Ort des Geschehens war der Bischofs-Marckhof in Zeiselmauer (zwischen Klosterneuburg und Tulln, Niederösterreich, ca. 25 km nordwestlich von Wien). Hier hatten schon die Römer ein Militärlager am Donaulimes angelegt, die alten Römerstraßen entlang dem Limes gehörten auch im Mittelalter zu den wichtigsten Verkehrswegen.
Ein solches Kleidungsstück war den höheren Ständen vorbehalten. Kleriker aus der Umgebung des Bischofs erhielten in diesen Tagen (Anfang November) Pelzmäntel um etwa denselben Wert oder knapp darunter. Das zeigt, dass Walther sich etwa so gut kleiden durfte wie die engeren Mitarbeiter („Beamte“) des Bischofs, und veranschaulicht so seine soziale Stellung. 

Der Begriff solidi kommt vom Lateinischen solidus, einer römischen (Gold-)Münze, die von Anfang des 4. Jahrhunderts an rund ein Jahrtausend in Verwendung war. Davon stammen die deutschen Wörter Sold und auch Schilling.
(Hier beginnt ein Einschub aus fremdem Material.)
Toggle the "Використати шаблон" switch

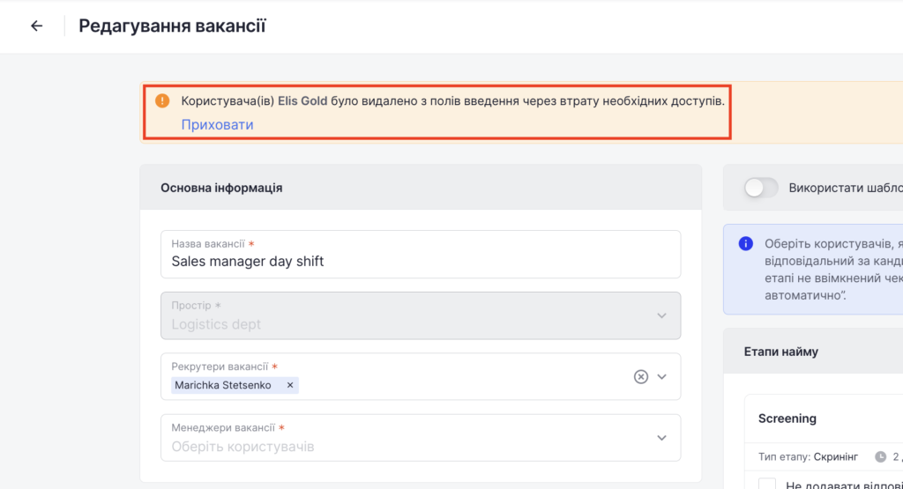tap(761, 188)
Das karolingische Zählpfund war damals in Bayern und Österreich nicht wie allgemein üblich in 20 sogenannte „solidi breves“ (kurze Schillinge) zu 12 denarii – gesamt 240 denarii – unterteilt, sondern in 8 sogenannte „solidi longi“ (lange Schillinge) zu 30 denarii – ebenfalls 240 denarii. (Information Klomfar unter Vogelweide) Der Wert von fünf „solidi longi“ entspricht ca. 335g Silber. In Walthers Zeit dürfte ein kleiner Handwerker kaum jemals so viel Geld auf einmal besessen haben (Exner 61).

Es war dies tatsächlich ein überaus großzügiges Geschenk, mit dem man damals nicht nur einen teuren Pelzrock, wie ihn etwa auch Bischof Wolfger trug, kaufen konnte, sondern zum Beispiel auch ein gutes Pferd. Zugleich stellt diese Nachricht auch das einzige bisher bekannte außerliterarische Zeugnis für Walther von der Vogelweide dar.
War der Pelzrock bzw. Pelzmantel ein Abschiedsgeschenk von Bischof Wolfger, der im November 1203 wohl wusste, dass er ab 1204 (bis zu seinem Tod 2018) das hohe kirchliche Amt des Patriarchen von Aquileia bekleiden sollte? In jedem Fall zeigt er die Wertschätzung des Bischofs für Walther. 

Zum 800. Jahrestag dieses urkundlich belegten Geschenks fand vom 24. bis 27. September 2003 in Zeiselmauer ein großes internationales Walther von der Vogelweide-Symposion statt, an dem führende Forscher*innen aus USA, Kanada, England, Frankreich, Schweden, den Niederlanden sowie aus Deutschland und Österreich teilnahmen. Die Vorträge aller Teilnehmer – darunter auch der von Walter Klomfar – wurden am 11. November 2005 unter dem Titel „Der 800jährige Pelzrock. Walther von der Vogelweide / Wolfger von Erla / Zeiselmauer“ in den Sitzungsberichten der Österreichischen Akademie der Wissenschaften veröffentlicht. Herausgeber war Univ.-Prof. Helmut Birkhan, der langjährige Vorstand des Instituts für Germanistik an der Universität Wien.